The goal of this website is to hold the numbers that a brain just can't. These numbers are important: the strength to rule-in or rule-out disease of any "thing" that is done upon a patient should be known. Useful tests should be pursued and less useful investigations should not. This both saves time and may avoid unnecessary and potentially harmful tests. This database should reinforce that no test is perfect and whether a test is "good" always depends on how serious the disease and the pre-test probability.
Likelihood ratios will be continuously added to this site, but, to save time, focus is placed on investigations that are commonly used in clinical practice. Emphasis will also be placed on tests that are not often used in clinical practice but perhaps should be (see TST skin test for acute tuberculosis) and tests that are often used but maybe shouldn't be (see the absence of cardiac risk factors to rule-out MI).
To get started simply follow the links on the front-page to find the sought after test quickly. Once the investigation is found, select whether it is negative or positive, guess a pre-test probability and see what happens to your patient's probability. Suggestions for pre-test probabilities are also provided from the primary literature for selected investigations. If this is the case, the pre-test probability will become a link to this data. Information on the specific study or review from which the likelihood ratios are derived is also shown.
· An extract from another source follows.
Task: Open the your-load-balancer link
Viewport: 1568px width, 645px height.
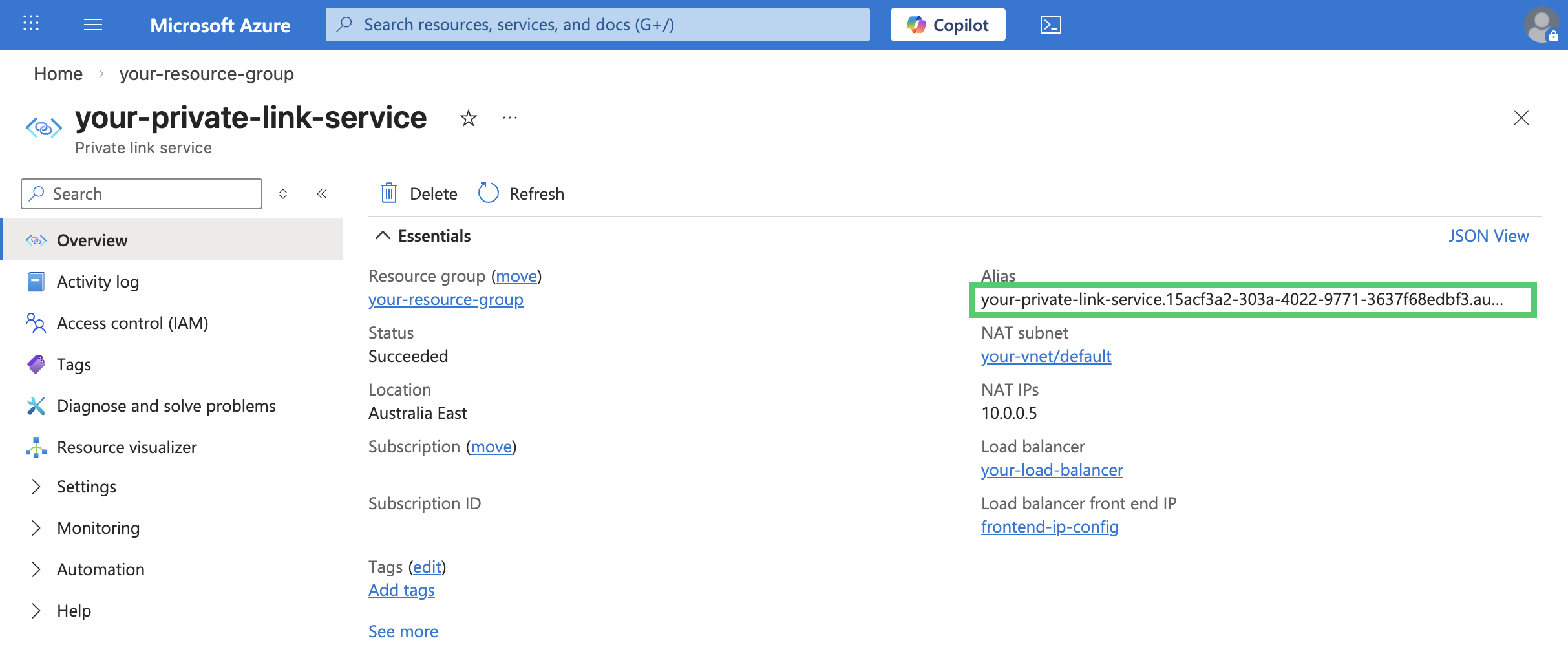Action: coord(1052,470)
Data is from an adult population unless otherwise noted. I recently wrote a tutorial with examples at the CanadiEM blog.
Details on Data Collection
The data here is biased. The entire literature was not culled, although meta-analyses, when found, were preferred over individual studies. Attempts were made to find the most recent studies and to include data from those that were strong. If a study did not report likelihood ratios specifically, these were calculated using the excel spreadsheet found here. If specificity or sensitivity was 100% in these studies (meaning one subgroup of the 2x2 table had zero patients), all cells had a value of 0.5 added to prevent a zero or infinite LR without a confidence interval. Confidence intervals are reported to reinforce the fact that an average value only represents a range of values that, in some cases, can vary over a very large range.